Israeli medical researchers unexpectedly discovered that only when a baby is weaned off mother’s milk does a formerly unknown developmental step in the process of pancreatic beta-cell maturation begin to occur.
In experiments with lab mice, this critical developmental step appeared to be triggered exclusively by the change of diet.
The surprising discovery was made while scientists were attempting to understand why only a small subset of insulin-producing beta cells in the pancreas of adult organisms can replicate – leading to tissue regeneration – and why the number of replicating cells declines with advancing age.
The study results were published in the March 9 issue of the medical journal Developmental Cell by Prof. Yuval Dor and research associate Miri Stolovich-Rain at the Hebrew University of Jerusalem’s Institute for Medical Research Israel-Canada, in collaboration with Prof.
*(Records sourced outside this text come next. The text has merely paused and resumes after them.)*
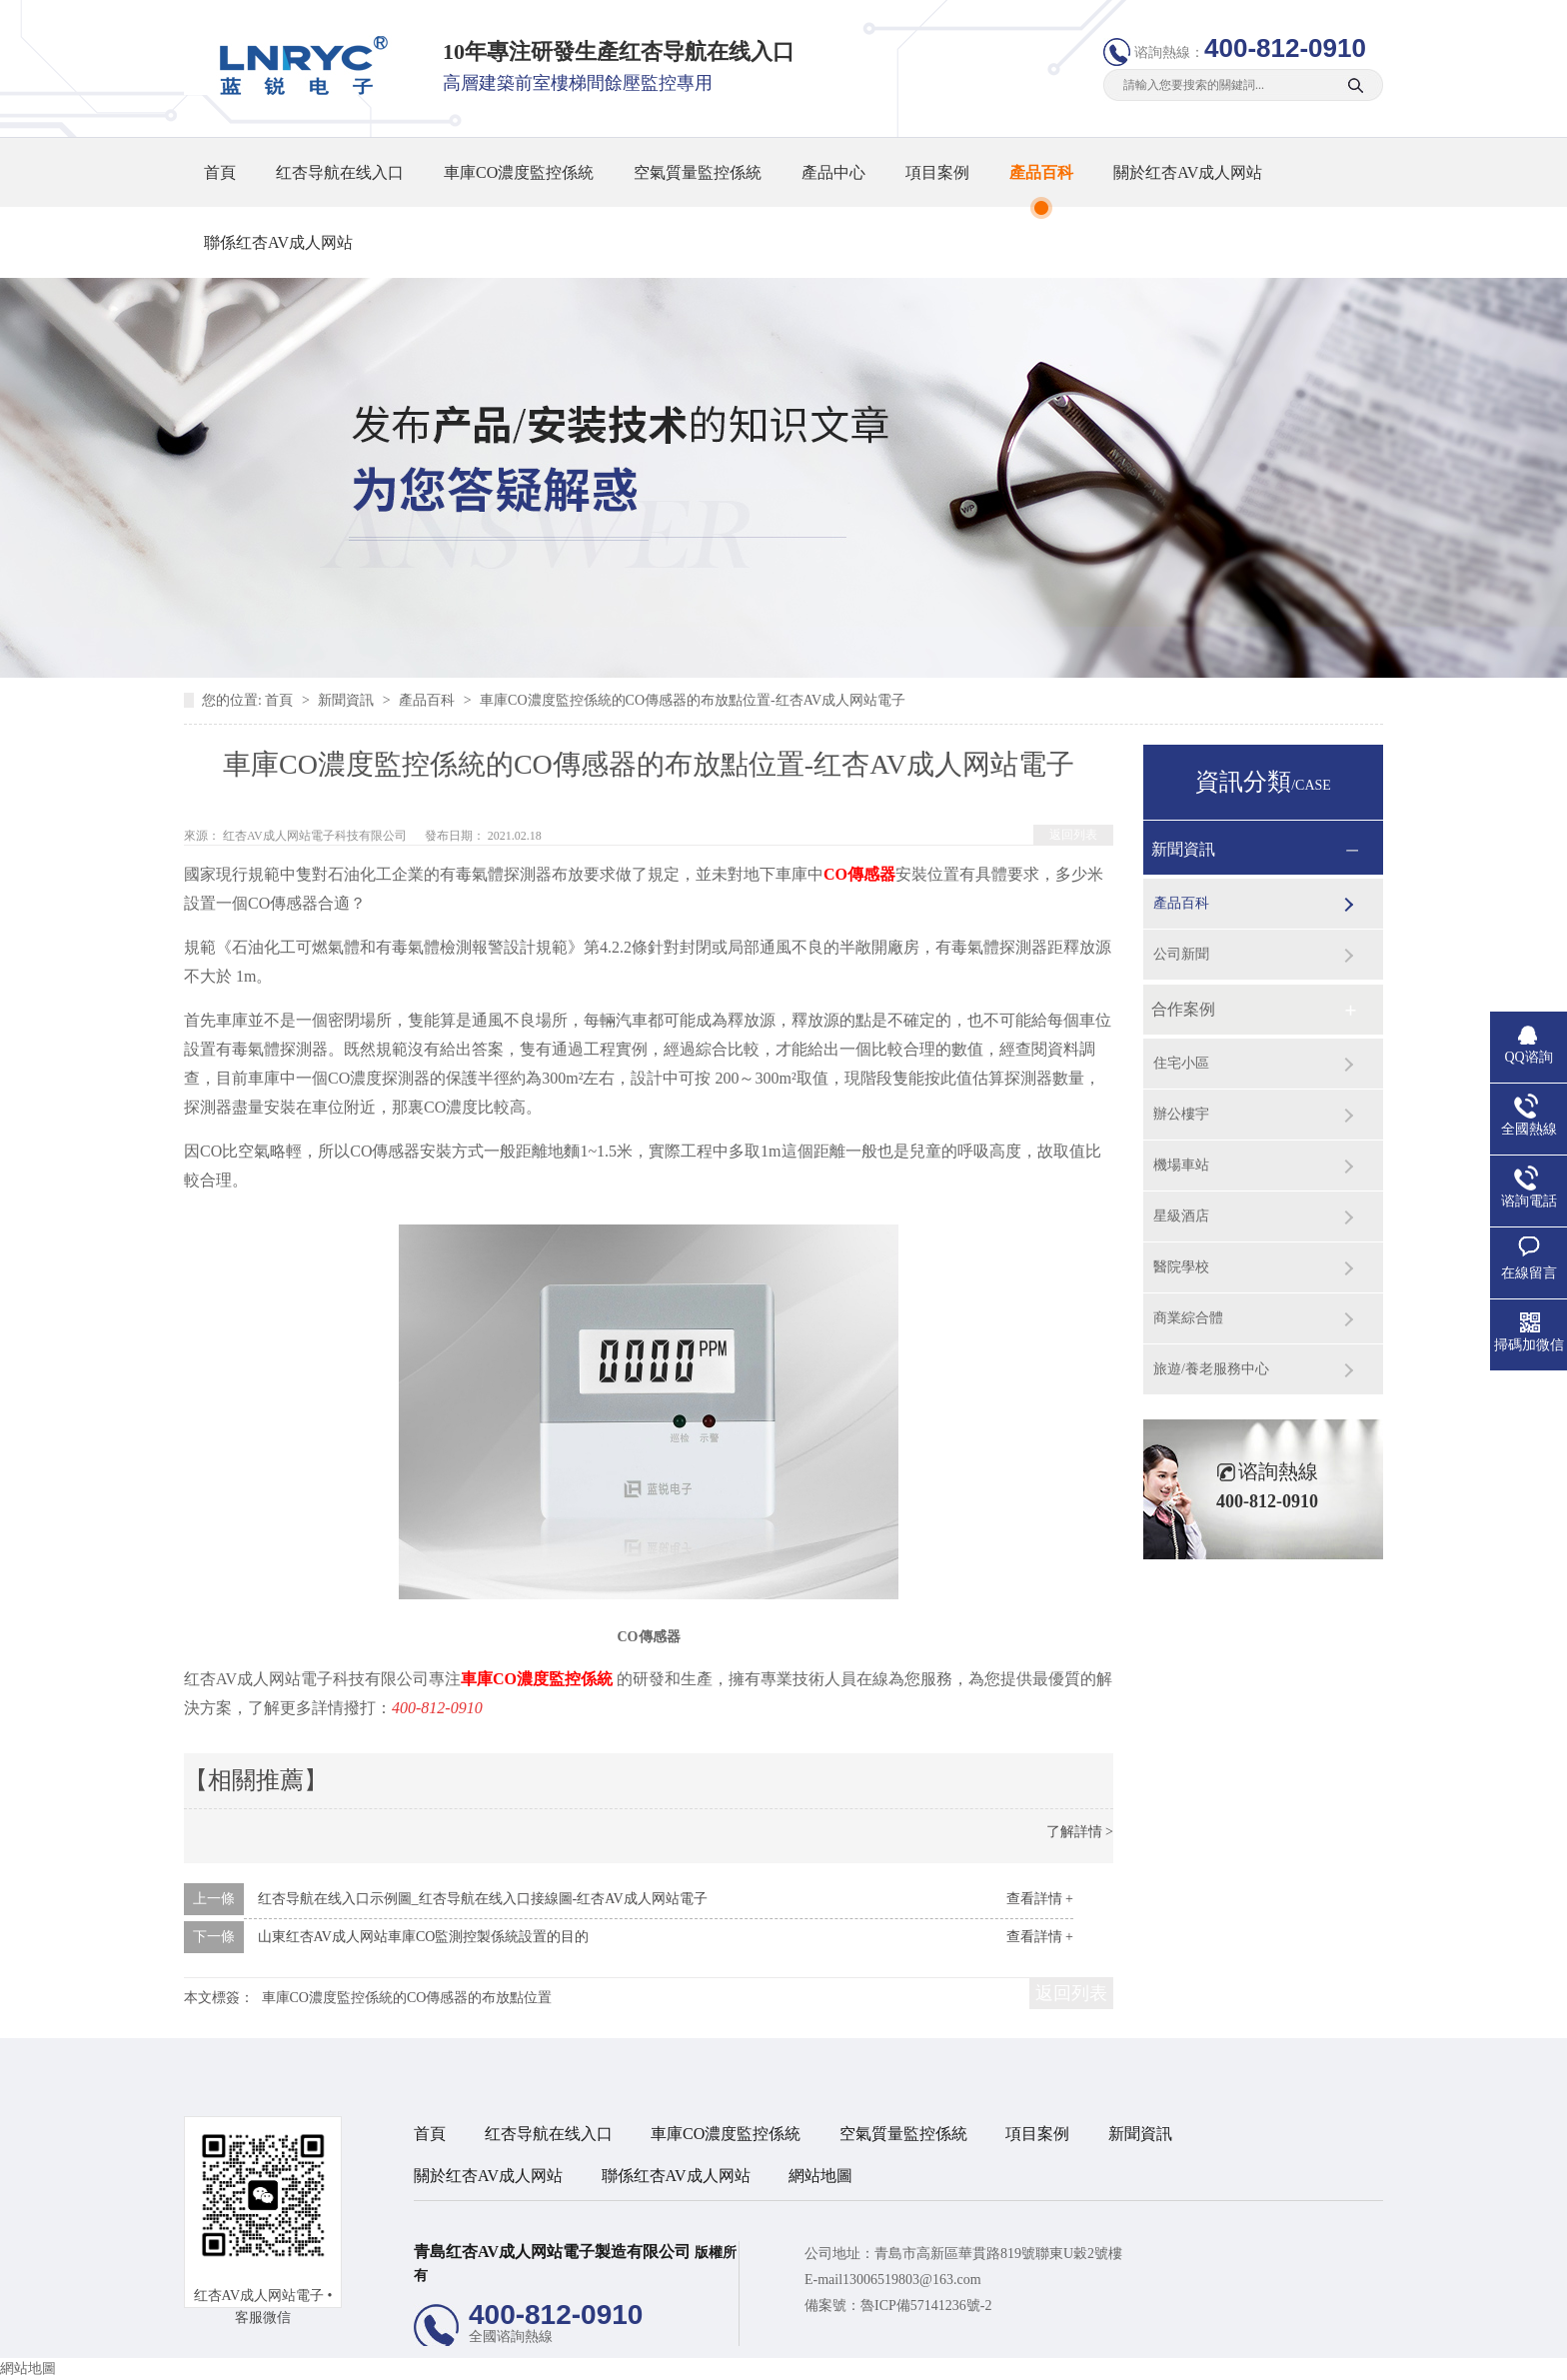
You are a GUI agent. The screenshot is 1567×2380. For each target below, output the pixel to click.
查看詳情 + (1039, 1898)
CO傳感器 (859, 874)
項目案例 (937, 172)
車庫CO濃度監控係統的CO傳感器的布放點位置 (407, 1997)
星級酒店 (1181, 1215)
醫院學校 (1181, 1266)
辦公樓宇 (1181, 1114)
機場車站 (1181, 1165)
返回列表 (1073, 835)
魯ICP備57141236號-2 (925, 2305)
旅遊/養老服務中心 (1211, 1368)
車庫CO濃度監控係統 (519, 172)
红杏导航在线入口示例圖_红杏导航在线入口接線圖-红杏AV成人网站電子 (483, 1898)
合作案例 (1183, 1009)
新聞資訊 (348, 700)
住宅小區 (1181, 1063)
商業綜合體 (1188, 1317)
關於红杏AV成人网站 (1187, 172)
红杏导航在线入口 (340, 172)
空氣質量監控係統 (698, 172)
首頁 (220, 172)
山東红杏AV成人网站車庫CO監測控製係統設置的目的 (424, 1936)
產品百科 (1041, 172)
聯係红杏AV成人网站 (278, 242)
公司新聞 (1181, 954)
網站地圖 (820, 2175)
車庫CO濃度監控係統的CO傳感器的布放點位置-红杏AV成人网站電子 (692, 700)
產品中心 (833, 172)
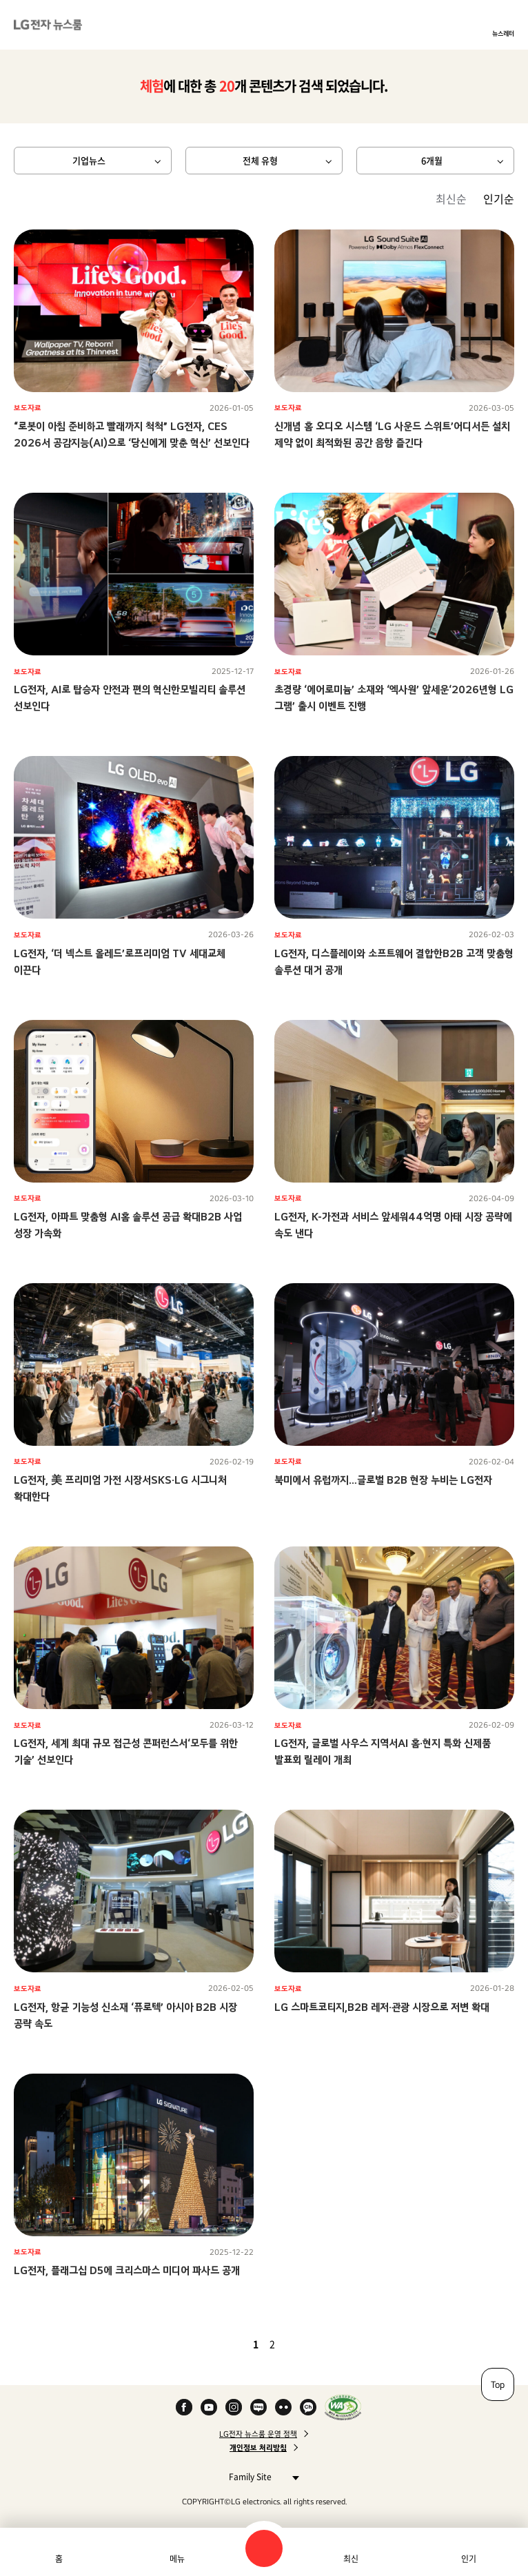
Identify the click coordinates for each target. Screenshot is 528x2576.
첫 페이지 (216, 2344)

Benjamin Glaser from the Hadassah Medical Center in Jerusalem.
Hoping to understand the effects of aging on beta-cell replication, the scientists induced hyperglycemia – a condition of excessive glucose (sugar) in the bloodstream – in suckling mice, expecting that because of their young age their beta cells would exhibit a superb regenerative ability.
Instead, the researchers discovered that the mice actually didn’t begin to develop the cellular machinery that allows for tissue regeneration until after they were weaned from high-fat mother’s milk (or formula) to high-carbohydrate chow.
In addition, insulin secretion in response to high levels of glucose was much lower in the suckling mice than in adult mice.
“The data suggest that regenerative potential is a trait of mature tissues, which has to develop actively, similar to functional maturation, rather than an innate feature of newly born cells,” said Dor, a developmental biologist.
When to wean
The researchers concluded that the dietary transition from fat-rich milk to carbohydrate-rich food kick-starts the maturation of beta cells so that they can replicate and secrete proper amounts of insulin in response to conditions such as high blood-glucose levels.
The exact molecular signal that sets off these events is still to be determined through further research that could help advance the understanding of diabetes and even how to treat it.
It’s possible, for instance, that the maturation step associated with weaning can be relevant for attempting to direct the differentiation of embryonic stem cells into fully functional beta cells for transplantation to diabetes patients.
Next, the Israeli researchers plan to study how premature weaning in mice and in humans may affect the long-term health of beta cells and the chances of developing diabetes .
Dor is careful to stress that the published findings should not make mothers fretful about weaning their babies from breast milk or formula too early or too late.
“We are NOT saying in this paper anything about the long-term effects, good or bad, of premature weaning,” he wrote to ISRAEL21c in an email. “What we found is that weaning triggers beta-cell maturation and that it is a previously unrecognized part of this important process.The long-term impact of interfering with the process by premature or delayed weaning is being studied now.”
The research was funded by grants from the Beta Cell Biology Consortium of the US National Institutes of Health, the JDRF, the European Research Council, the Helmsley Charitable Trust, the DON Foundation, BIRAX and the I-CORE Program of the Israel Science Foundation.
Previously, Dor and James Shapiro, a world renowned researcher in islet transplantation for diabetes at the University of Alberta, Canada, identified a key signal that prompts insulin-producing beta cells in the pancreas to form new beta cells in mice. This breakthrough may ultimately help researchers find ways to restore or increase beta cell function in people with type 1 diabetes.